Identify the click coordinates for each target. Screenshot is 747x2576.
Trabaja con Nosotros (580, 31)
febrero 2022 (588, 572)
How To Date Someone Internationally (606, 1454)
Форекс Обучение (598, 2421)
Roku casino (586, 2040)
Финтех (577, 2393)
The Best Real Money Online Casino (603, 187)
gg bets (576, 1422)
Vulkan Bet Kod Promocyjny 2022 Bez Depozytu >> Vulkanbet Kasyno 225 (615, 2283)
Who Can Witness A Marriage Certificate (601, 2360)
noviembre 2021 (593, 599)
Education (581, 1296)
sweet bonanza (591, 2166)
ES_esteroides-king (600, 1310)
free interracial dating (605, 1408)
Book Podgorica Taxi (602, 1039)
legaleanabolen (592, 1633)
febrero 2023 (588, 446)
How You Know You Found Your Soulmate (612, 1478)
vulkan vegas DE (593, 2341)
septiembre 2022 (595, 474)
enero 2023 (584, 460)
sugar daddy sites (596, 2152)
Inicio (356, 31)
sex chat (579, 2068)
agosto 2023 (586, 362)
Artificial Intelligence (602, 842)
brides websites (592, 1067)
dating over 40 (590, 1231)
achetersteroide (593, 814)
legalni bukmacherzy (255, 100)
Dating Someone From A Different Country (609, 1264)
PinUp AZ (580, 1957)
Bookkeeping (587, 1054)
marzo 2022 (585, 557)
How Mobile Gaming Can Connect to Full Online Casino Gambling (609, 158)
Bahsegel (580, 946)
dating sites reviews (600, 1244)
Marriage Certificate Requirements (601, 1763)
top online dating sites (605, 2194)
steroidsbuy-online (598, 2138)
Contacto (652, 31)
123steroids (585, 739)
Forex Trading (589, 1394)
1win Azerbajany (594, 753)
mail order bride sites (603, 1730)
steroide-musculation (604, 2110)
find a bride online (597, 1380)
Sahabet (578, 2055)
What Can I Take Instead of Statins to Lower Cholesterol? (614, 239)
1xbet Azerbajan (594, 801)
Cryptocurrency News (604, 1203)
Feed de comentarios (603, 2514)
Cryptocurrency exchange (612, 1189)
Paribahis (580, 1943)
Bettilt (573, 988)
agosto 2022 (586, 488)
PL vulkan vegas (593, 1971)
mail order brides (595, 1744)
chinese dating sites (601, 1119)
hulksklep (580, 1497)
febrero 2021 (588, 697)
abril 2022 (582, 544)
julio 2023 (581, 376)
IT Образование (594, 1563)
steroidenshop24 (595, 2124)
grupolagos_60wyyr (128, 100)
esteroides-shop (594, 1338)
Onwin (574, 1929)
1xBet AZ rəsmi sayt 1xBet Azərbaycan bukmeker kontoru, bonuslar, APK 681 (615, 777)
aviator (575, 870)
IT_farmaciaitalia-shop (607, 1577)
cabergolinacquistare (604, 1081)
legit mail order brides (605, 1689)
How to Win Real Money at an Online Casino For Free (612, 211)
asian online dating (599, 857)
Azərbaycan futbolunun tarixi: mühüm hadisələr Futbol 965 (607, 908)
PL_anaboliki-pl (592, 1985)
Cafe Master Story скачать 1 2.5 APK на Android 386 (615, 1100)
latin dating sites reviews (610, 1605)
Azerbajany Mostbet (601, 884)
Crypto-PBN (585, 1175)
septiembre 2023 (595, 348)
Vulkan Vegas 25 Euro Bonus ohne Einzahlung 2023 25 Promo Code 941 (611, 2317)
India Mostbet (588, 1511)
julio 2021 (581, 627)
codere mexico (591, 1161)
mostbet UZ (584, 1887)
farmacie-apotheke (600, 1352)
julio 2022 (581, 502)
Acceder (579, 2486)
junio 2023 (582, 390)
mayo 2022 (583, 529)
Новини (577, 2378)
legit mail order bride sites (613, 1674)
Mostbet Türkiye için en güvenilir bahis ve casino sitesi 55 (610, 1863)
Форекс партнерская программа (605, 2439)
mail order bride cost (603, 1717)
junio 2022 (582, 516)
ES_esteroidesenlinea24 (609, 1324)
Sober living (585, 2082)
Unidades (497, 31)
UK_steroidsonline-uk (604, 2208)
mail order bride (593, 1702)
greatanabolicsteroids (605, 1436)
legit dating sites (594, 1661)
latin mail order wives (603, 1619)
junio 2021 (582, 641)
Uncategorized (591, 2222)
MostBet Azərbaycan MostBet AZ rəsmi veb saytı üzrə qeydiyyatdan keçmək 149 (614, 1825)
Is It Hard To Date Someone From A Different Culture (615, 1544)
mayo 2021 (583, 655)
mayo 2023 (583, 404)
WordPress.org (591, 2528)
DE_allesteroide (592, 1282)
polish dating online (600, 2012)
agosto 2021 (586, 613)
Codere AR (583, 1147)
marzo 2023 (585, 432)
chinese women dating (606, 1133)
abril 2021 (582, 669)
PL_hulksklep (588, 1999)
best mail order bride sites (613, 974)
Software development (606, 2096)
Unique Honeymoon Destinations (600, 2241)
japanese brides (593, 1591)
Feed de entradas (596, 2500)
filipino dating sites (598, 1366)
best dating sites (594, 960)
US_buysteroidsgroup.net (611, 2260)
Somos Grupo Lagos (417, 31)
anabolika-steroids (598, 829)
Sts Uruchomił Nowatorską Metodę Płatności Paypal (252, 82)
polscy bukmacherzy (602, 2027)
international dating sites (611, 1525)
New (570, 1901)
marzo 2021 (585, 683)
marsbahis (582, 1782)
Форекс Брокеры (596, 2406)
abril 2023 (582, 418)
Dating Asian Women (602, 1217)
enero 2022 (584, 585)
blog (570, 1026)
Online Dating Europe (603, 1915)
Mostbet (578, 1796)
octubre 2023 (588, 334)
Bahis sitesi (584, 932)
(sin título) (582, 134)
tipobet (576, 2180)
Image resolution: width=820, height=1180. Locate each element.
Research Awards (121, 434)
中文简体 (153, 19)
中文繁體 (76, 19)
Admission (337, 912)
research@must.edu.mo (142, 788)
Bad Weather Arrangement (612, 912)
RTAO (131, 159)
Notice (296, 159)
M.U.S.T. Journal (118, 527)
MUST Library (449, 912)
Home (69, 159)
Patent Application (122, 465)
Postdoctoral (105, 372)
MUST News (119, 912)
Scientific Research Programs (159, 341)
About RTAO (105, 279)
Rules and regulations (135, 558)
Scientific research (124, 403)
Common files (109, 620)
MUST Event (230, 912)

### TASK INSTRUCTIONS
Looking at the records above, return exactly the lines from the line with "What Can I Take" to the line with "Cafe Master Story", both ends included.

### WRITTEN RESPONSE
What Can I Take Instead of Statins to Lower Cholesterol? (614, 239)
1xbet Azerbajan (594, 801)
Cryptocurrency News (604, 1203)
Feed de comentarios (603, 2514)
Cryptocurrency exchange (612, 1189)
Paribahis (580, 1943)
Bettilt (573, 988)
agosto 2022 (586, 488)
PL vulkan vegas (593, 1971)
mail order brides (595, 1744)
chinese dating sites (601, 1119)
hulksklep (580, 1497)
febrero 2021 (588, 697)
abril 2022 (582, 544)
julio 2023 (581, 376)
IT Образование (594, 1563)
steroidenshop24 (595, 2124)
grupolagos_60wyyr (128, 100)
esteroides-shop (594, 1338)
Onwin (574, 1929)
1xBet AZ rəsmi sayt 1xBet Azərbaycan bukmeker kontoru, bonuslar, APK 681 (615, 777)
aviator (575, 870)
IT_farmaciaitalia-shop (607, 1577)
cabergolinacquistare (604, 1081)
legit mail order brides (605, 1689)
How to Win Real Money at an Online Casino For Free (612, 211)
asian online dating (599, 857)
Azərbaycan futbolunun tarixi: mühüm hadisələr Futbol 965 (607, 908)
PL_anaboliki-pl (592, 1985)
Cafe Master Story скачать 1 2.5 APK на Android 386 (615, 1100)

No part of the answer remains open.